** start Extract **

Prop 8 Ruling: Same-Sex Marriage Ban Rests Unconstitutionally On Dislike Of Gays, 9th Circuit Says

Prop 8 Rests Wrongly On Dislike Of Gays, 9th Circuit Rules

WASHINGTON -- Same-sex marriage continued its march to the Supreme Court on Tuesday as a federal appeals court in San Francisco struck down California's gay marriage ban as a violation of the U.S. Constitution's guarantee of equal protection.

By a 2-1 vote, a panel of the U.S. Court of Appeals for the 9th Circuit found that California voters were motivated by disapproval of gays and lesbians when they voted in favor of Proposition 8, a 2008 ballot measure that stripped same-sex couples of the right to marry. And not approving of a group of people is not, constitutionally speaking, a good enough reason to pass a law against them.

"It will not do to say that Proposition 8 was intended only to disapprove of same-sex marriage, rather than to pass judgment on same-sex couples as people," wrote Judge Stephen Reinhardt on behalf of himself and Judge Michael Daly Hawkins, both Democratic appointees to the federal bench. "[T]he elimination of the right to use the official designation of 'marriage' for the relationships of committed same-sex couples," continued Reinhardt, "send[s] a message that gays and lesbians are of lesser worth as a class -- that they enjoy lesser societal status."

** end Extract **
** start Data excerpts **

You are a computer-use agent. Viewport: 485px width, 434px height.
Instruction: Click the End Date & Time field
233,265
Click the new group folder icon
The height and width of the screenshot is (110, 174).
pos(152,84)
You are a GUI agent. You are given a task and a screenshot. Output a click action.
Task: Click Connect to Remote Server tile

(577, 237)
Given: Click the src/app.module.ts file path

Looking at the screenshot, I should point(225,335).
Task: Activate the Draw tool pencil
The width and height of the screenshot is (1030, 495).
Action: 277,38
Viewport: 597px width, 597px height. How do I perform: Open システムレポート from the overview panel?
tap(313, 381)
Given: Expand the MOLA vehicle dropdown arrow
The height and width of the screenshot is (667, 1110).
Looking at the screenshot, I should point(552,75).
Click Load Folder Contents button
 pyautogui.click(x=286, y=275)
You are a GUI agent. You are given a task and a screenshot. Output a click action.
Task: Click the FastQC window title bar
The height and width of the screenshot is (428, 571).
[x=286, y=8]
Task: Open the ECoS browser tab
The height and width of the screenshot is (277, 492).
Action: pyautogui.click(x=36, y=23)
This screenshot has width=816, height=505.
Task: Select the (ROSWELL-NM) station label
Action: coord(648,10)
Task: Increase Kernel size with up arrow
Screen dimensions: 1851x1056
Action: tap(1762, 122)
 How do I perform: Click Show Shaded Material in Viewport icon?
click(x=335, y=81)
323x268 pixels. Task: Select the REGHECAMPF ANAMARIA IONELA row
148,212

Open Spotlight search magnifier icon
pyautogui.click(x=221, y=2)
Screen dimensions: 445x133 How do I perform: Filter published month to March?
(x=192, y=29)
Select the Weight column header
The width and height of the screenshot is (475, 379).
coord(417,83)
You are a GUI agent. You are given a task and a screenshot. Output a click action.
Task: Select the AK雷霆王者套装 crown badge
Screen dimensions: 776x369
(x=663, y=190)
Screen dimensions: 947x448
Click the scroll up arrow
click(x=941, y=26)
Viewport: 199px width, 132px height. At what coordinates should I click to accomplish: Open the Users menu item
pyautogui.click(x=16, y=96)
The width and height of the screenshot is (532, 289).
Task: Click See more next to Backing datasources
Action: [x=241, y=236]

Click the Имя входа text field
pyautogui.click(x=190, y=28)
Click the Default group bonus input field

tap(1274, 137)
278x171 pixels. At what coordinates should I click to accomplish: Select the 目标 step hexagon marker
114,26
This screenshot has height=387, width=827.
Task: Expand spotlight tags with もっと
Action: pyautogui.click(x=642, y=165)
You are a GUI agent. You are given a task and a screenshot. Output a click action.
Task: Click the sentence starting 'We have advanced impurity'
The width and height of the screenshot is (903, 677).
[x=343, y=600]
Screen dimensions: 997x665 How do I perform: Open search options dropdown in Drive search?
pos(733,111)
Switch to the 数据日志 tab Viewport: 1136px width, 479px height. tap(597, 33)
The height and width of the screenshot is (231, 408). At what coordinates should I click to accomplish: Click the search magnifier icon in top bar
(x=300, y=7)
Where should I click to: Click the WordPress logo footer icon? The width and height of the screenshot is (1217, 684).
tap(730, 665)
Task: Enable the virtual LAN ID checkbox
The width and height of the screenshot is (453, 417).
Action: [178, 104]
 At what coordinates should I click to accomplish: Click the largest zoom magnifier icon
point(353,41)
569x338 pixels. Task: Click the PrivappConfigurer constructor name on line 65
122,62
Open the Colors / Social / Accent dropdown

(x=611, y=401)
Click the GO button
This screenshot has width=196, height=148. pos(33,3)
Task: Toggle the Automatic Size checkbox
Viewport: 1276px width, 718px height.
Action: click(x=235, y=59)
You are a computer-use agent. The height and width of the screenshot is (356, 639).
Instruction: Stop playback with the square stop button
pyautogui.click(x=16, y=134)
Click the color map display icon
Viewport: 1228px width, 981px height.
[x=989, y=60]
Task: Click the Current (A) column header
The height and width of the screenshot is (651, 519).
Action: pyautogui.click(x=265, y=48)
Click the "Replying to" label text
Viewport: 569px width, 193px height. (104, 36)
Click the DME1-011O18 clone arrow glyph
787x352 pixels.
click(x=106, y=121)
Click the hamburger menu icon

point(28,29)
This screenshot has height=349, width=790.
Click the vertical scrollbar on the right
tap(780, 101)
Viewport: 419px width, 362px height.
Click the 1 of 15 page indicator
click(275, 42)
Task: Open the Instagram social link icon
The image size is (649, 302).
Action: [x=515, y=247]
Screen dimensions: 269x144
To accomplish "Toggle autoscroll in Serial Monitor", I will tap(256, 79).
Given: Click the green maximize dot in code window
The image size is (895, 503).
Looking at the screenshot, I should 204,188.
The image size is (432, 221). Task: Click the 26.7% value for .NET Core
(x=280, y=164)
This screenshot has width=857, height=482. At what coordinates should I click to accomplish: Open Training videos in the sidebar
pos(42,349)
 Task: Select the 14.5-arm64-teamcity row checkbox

** end Data excerpts **

# Set task
In the article on the Prop 8 ruling, by what vote did the 9th Circuit panel strike down California's same-sex marriage ban?

# Result for this task
By a 2-1 vote.